The slaying of Kenneth Scroggs, who worked for Saudi Arabia-based Advanced Electronics Co., was confirmed Saturday.

A group identifying itself as Al Qaeda in the Arabian Peninsula took responsibility for the attacks in a statement posted on an Al Qaeda-affiliated Internet site. It said it was seeking to "avenge U.S. mistreatment" of Muslim detainees and would treat Johnson just as "the Americans dealt with our brothers in Guantanamo and Abu Ghraib," a reference to U.S.-run prisons in Cuba and Iraq.

The U.S. Embassy in Riyadh, the Saudi capital, said in a statement that the attacks involved "extensive planning and preparation," and it warned U.S. nationals to take extra precautions and watch for signs of surveillance.

Johnson's whereabouts and condition remained unknown Sunday.

The incidents are the latest episodes of growing anti-Western violence in Saudi Arabia, events that are feeding concerns that terrorists are seeking to undermine the royal family. The kingdom relies on about 6 million foreign workers, including many who support the oil industry.

Powell, appearing on three Sunday talk shows, said the Saudis knew they had to step up law enforcement efforts as well as cut off funding to groups that supported terrorists. "I am satisfied with what they have done so far," Powell said on "Fox News Sunday." "I think that there is more they can do. They can build up their forces. There's probably more we can do with respect to intelligence exchange, and we are working at all of these areas."

Sen. John D. "Jay" Rockefeller IV of West Virginia, the ranking Democrat on the Senate Intelligence Committee, said he believed that Saudi Arabia was Al Qaeda's next target.
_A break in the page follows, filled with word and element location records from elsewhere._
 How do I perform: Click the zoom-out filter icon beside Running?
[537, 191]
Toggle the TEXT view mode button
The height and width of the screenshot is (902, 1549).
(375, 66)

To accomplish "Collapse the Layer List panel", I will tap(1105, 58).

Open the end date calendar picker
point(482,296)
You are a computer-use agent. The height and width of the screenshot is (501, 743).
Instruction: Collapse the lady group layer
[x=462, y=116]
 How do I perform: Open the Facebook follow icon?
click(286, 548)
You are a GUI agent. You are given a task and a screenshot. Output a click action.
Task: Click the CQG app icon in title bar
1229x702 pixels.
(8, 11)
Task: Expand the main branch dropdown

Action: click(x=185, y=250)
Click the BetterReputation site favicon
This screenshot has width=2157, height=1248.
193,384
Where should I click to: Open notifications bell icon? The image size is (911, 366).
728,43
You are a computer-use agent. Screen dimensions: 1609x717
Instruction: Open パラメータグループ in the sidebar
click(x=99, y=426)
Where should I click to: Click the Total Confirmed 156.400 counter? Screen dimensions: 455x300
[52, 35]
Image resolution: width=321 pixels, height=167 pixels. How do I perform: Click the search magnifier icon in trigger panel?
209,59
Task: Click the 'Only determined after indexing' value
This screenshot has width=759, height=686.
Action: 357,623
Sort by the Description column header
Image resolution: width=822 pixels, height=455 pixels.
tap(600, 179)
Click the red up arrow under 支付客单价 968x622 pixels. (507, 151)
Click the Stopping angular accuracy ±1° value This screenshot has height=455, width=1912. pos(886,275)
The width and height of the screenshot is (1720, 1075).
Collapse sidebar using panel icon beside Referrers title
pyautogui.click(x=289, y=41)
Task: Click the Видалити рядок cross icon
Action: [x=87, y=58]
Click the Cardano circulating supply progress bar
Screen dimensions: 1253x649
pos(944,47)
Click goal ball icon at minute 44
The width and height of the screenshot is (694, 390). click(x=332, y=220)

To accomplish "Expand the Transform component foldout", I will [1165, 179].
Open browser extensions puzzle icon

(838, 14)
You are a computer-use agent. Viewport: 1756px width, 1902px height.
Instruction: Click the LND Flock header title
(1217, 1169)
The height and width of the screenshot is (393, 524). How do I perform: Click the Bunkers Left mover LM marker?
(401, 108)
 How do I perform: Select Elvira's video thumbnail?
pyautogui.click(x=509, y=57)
"I don't think psychologically, over their 70-year history, they've been equipped to handle this kind of attack," Rockefeller said on CNN's "Late Edition with Wolf Blitzer."

Several U.S. counter-terrorism officials said Sunday that their Saudi counterparts had been far more cooperative in working together to root out Al Qaeda cells in the kingdom since May 12, 2003, when suicide bombers detonated car bombs at three housing complexes, killing at least 34 people.

In recent months, the U.S. officials said, Saudi authorities had been even more aggressive, declaring an all-out war on Islamic militants who appeared to be targeting the Saudi royal family.

In a memo posted to Lockheed employees on the defense and aerospace company's website, the firms' top executives said, "We are all deeply concerned and are working closely with officials of the U.S. and Saudi governments -- as well as Paul's family -- to monitor the situation and assist in whatever way possible."

Johnson, 49, was working on a targeting system that enables Apache helicopter pilots "to fly at very low altitudes in total darkness and in poor weather" and destroy ground targets, according to Lockheed's website.

The Apache is a twin-engine attack helicopter developed for the U.S. Army and exported to Saudi Arabia and other U.S. allies.

"We don't know any more than anybody else," Jodie Johnson, the captive's daughter-in-law, said from her home in Cocoa Beach, Fla.

She said Johnson had worked in Saudi Arabia for Lockheed Martin for 10 years.

The avowed kidnappers had not made contact with U.S. or Saudi authorities, State Department spokesman Stuart Patt said.

Two months ago, in response to increased threats of terrorism, the State Department urged dependents of American nationals in Saudi Arabia to leave and issued a warning to travelers.

Times staff writer Josh Meyer contributed to this report.